Sunday, July 24, 2005

Sequoia & Kings Canyon National Parks


5/12/05 An orange tree in a grove on the back roads between Fresno and Sequoia National Park. Fruit littered the ground everywhere.



5/12/05 Pictographs at Hospital Rock in Sequioa National Park. The native people who made them lived in the area until about 100 years ago, then suddenly disappeared.



5/12/05 Headquarters for Sequoia National Park. The tree outside is one of your 'average' mature sequoias. It is 270 feet tall, as I recall. After about 800 years, sequoias reach their full height but continue putting on girth for the next 2000 or so years. And yes, that is snow on the ground.



5/12/05 This sequoia fell over without warning on a quiet, windless day. It 'died' prematurely... if my memory serves me right it was just 1500 years old, and the average lifespan of sequioas is usually a thousand years more. Even so, this one was quite huge, as the car parked nearby illustrates.
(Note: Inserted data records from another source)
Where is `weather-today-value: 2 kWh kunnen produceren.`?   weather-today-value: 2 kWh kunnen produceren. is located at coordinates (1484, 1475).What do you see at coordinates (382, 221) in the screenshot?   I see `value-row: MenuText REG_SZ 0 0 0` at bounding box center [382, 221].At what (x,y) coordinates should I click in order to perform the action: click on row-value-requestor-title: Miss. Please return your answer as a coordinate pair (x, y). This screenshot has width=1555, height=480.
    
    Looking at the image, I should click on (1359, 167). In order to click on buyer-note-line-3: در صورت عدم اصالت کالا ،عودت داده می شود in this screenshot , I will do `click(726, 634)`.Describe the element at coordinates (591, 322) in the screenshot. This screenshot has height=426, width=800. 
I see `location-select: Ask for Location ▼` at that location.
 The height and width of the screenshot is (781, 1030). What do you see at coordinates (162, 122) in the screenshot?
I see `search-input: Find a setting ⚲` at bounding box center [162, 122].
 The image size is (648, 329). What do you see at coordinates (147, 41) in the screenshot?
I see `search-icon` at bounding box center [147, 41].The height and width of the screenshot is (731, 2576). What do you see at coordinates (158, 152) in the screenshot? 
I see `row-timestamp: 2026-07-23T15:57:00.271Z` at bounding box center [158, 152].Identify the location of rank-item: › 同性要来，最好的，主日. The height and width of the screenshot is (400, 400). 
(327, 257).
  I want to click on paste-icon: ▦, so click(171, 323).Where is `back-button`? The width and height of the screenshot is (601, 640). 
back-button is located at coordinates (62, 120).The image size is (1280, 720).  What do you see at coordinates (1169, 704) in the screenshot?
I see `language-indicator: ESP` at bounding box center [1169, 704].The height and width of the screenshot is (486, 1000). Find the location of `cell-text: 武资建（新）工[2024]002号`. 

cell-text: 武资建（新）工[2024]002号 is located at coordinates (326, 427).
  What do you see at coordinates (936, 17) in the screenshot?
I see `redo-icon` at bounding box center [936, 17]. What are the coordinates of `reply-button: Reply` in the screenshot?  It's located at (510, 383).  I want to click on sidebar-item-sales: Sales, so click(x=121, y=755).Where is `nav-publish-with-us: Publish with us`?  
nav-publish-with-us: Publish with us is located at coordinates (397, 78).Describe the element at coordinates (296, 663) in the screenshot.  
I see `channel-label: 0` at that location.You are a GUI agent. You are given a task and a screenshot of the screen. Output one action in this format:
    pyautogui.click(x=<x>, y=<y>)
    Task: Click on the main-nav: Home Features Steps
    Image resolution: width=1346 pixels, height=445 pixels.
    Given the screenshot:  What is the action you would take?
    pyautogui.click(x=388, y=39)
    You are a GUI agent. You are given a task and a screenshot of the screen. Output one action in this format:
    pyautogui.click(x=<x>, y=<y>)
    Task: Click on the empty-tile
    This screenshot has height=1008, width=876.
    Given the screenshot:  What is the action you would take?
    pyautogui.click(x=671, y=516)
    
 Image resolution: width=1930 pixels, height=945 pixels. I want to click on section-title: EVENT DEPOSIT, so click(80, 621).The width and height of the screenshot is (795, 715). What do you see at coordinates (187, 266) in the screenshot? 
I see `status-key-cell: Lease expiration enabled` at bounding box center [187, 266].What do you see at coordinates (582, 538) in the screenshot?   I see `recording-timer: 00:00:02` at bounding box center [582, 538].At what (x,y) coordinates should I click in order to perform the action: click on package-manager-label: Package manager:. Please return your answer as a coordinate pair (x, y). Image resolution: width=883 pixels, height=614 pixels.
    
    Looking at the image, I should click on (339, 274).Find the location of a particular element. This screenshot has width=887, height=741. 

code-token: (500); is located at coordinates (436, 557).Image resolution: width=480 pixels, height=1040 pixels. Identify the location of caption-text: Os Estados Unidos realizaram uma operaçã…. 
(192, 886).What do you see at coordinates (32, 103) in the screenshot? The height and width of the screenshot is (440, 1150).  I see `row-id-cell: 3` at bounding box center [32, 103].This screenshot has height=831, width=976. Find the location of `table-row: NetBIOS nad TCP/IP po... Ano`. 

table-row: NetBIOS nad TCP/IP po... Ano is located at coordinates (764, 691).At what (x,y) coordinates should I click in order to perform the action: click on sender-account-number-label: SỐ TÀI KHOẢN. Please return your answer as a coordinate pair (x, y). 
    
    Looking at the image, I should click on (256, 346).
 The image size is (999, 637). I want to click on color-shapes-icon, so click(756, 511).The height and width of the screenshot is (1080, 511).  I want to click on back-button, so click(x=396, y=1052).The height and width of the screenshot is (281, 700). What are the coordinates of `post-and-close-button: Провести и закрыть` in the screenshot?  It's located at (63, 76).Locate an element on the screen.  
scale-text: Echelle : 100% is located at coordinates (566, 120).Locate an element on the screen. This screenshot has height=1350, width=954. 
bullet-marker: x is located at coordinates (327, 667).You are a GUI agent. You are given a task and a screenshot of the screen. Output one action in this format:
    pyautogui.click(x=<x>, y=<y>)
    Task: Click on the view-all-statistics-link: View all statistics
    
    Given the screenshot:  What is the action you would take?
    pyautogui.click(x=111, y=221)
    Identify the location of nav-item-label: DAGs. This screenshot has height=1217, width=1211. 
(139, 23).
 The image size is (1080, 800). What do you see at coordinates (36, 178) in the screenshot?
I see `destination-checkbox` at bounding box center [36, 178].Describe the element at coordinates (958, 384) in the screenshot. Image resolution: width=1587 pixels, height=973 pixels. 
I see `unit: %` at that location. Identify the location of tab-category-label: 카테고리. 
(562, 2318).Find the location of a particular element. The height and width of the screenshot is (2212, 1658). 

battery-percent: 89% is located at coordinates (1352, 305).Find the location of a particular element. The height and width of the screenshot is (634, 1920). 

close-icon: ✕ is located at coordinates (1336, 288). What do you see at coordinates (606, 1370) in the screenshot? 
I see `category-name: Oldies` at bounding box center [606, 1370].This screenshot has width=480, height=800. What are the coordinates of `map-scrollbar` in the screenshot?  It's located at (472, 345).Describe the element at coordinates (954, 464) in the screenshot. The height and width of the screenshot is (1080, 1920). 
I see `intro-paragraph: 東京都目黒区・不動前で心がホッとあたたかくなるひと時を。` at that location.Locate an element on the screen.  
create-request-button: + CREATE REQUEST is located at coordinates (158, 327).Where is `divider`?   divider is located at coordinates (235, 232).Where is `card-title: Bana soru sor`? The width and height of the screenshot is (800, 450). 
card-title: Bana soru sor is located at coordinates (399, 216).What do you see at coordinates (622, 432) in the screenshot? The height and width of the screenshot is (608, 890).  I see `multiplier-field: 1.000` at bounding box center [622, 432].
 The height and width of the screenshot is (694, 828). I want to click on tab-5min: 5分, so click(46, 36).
5/12/05 Sequoias are huge, beautiful trees. Supposedly, they are the largest living organisms (by volume) on the surface of the planet. The largest sequoia is tree is 275 feet tall with a circumference at the base of 103 feet. Its diameter of 38.5 feet is wide enough to block 3 lanes of traffic on a freeway. They are so proportionate in their width to height ratio that they deceive the eye with regards to their massiveness unless there is something nearby to visually contrast them with, like the cars in the parking lot.


"Look at that, now. Why, it looks as if these giants of God's great army had just now marched into their stations; every one placed just right, just right! What landscape gardening! What a scheme of things! And to think that God should plan to bring us feckless creatures here at the right moment, and then flash such glories at us! Man, we are not worthy of such honour!" - John Muir

1 Comments:

Blogger Paul Mitchell said...

Touring the park would be the only reason that I would return to California, except for business of course.